Domenica 13 Agosto 2017 | La Redazione | Editoriali

LECCE - "Quando c'è da attaccare attacco, quando c'è da difendere difendo".

Con queste parole Roberto Rizzo alla vigilia sembrava solo aver voluto "driblare" i cronisti sull'atteggiamento del Lecce. E invece no, l'ha detto e l'ha fatto.

Quando c'è da attaccare questo Lecce che abbiamo visto a Pordenone ha attaccato, con in campo una serie di contropiedisti "mortali", fortissimi e pericolosissimi. Ma per il resto tutta difesa a oltranza del risultato, un castello costruito sino a quindici minuti dalla fine e poi crollato miseramente.

E' vero, gli episodi non hanno dato ragione ai giallorossi (rigore dubbio per i neroverdi, rete annullata ingiustamente per chiudere la partita), ma che sofferenza. Che sofferenza.

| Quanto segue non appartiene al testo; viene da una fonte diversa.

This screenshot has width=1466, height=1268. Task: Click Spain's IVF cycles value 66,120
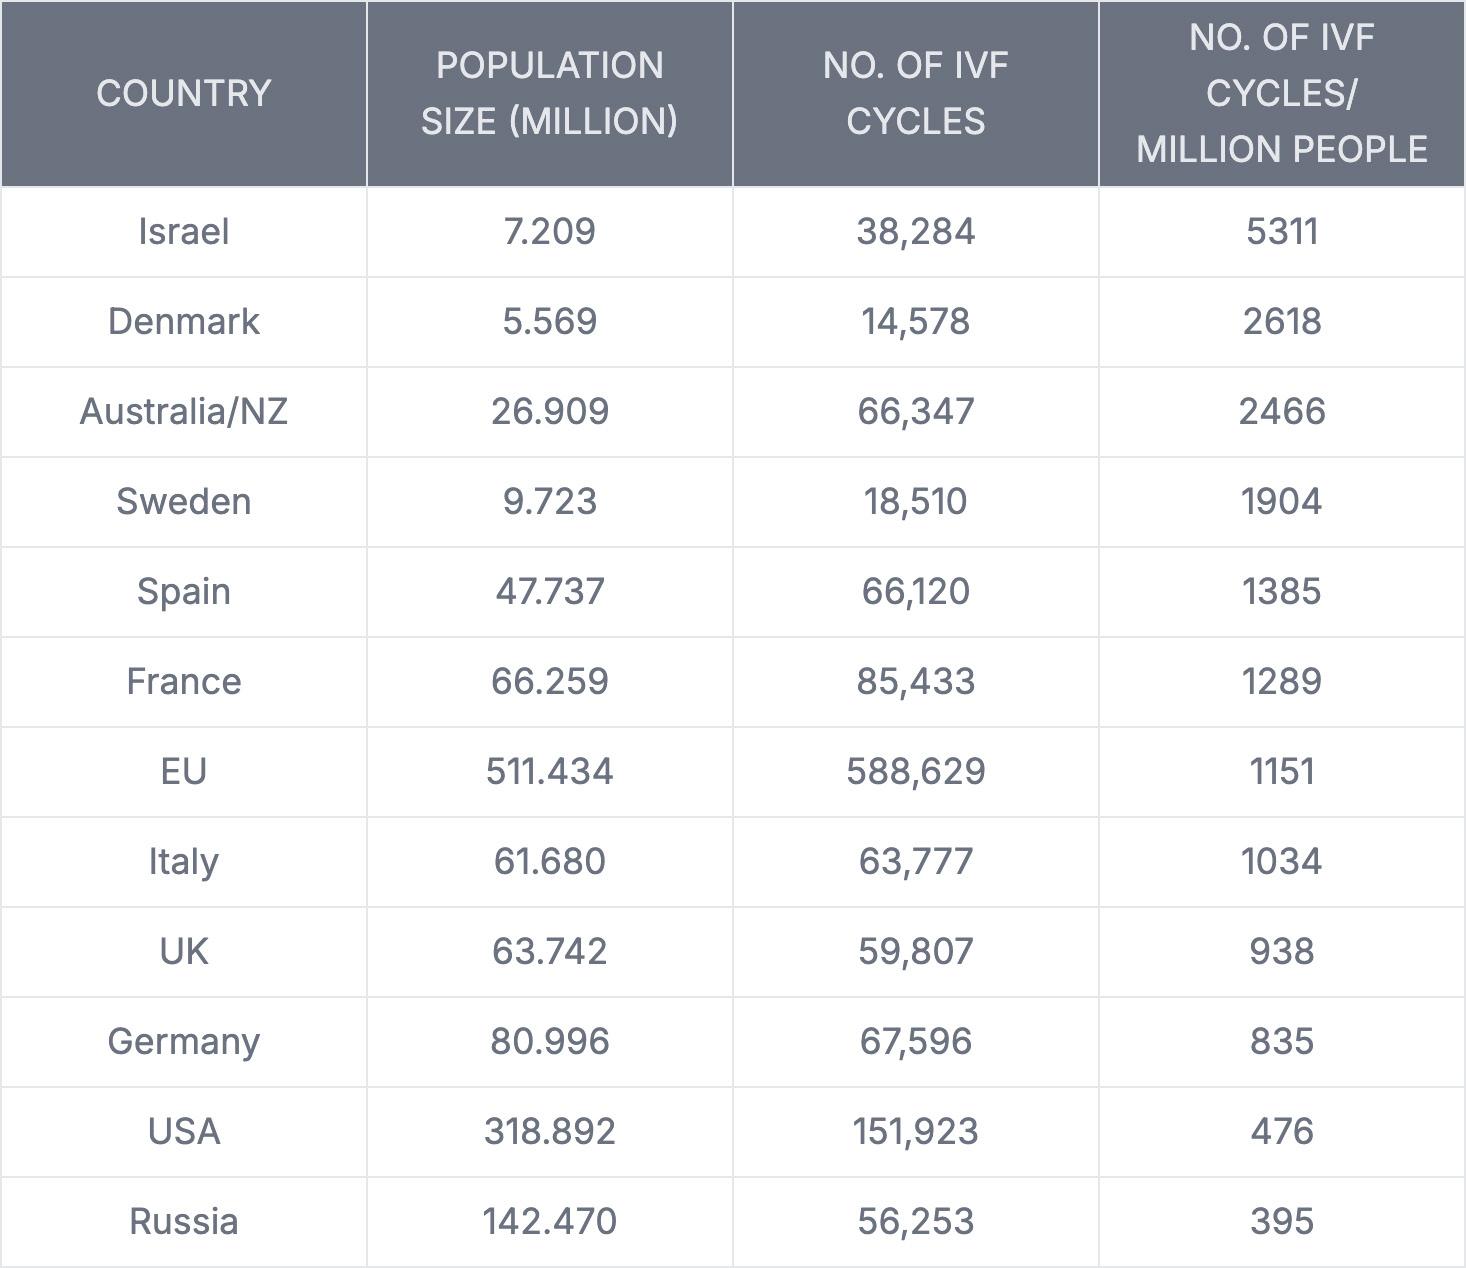coord(915,592)
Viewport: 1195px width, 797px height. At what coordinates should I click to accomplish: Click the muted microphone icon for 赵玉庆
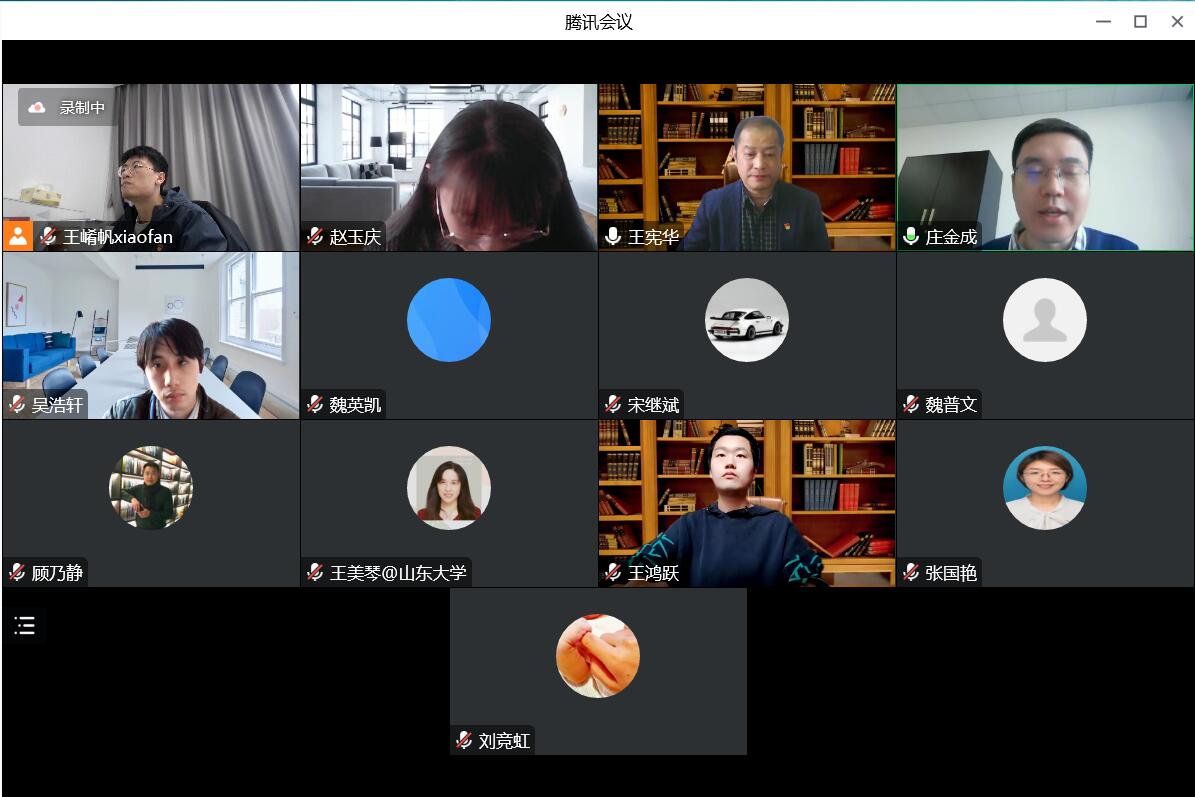[315, 237]
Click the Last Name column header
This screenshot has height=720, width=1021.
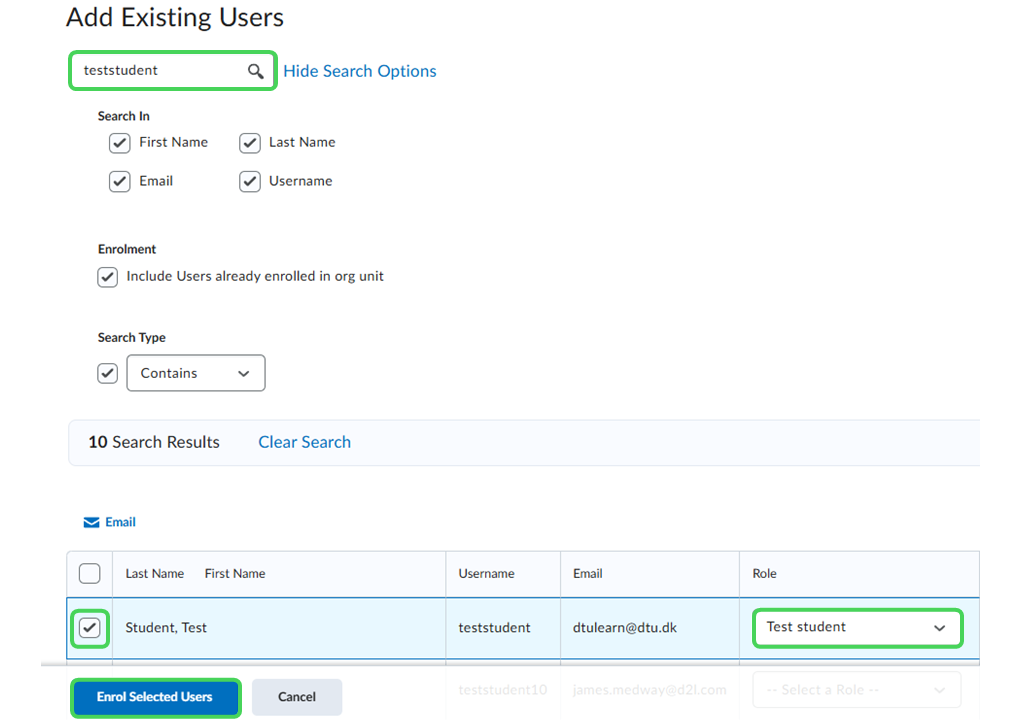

Questa partita per noi era un test più importante che quello con la Pro Vercelli, che gioca la Serie B, non dimentichiamocelo, non il nostro campionato. Con il Pordenone, pari livello e pari categoria, ci saremmo aspettati un Lecce diverso, in grado di imporre gioco se non sempre almeno per larghi tratti, anche per dare la dimensione della sua superiorità (presunta). E invece ne è venuta fuori una sofferenza atroce, otto/nove azioni da rete nitidissime dei friulani, che a tratti hanno messo il Lecce alle corde.

In mezzo abbiamo visto un Lecce abile a ripartire, contropiedista, che ha sfruttato le "follie" tattiche dei locali, così tanto sbilanciati in avanti da prendere due reti in inferiorità numerica difensiva e in casa. Finita questa "pacchia", però, è rimasta la sostanza di un'ultima mezz'ora passata nella propria metà campo. Non va bene, no, così non va bene: poche volte si è visto in questi anni un Lecce così rannicchiato su sè stesso in questa categoria.

Un Lecce con tante assenze, è vero, da Pacilli a Costa Ferreira (questa pesantissima per noi), passando per il nuovo acquisto Armellino. Due elementi sui tre citati saranno utilissimi a mettere a punto strategie diverse in mezzo al campo, il reparto più "sofferente" della trasferta di Pordenone.

La Coppa Italia TIM è andata, pazienza, non era certamente un obiettivo se non di prestigio e di morale: ma il cantiere Lecce è ancora aperto a quindici giorni dal campionato. E non dimentichiamoci: si parte con Francavilla-Trapani-Catania in serie. E' bene che il cantiere acceleri i lavori, se Rizzo non vorrà mettere in salita il suo cammino.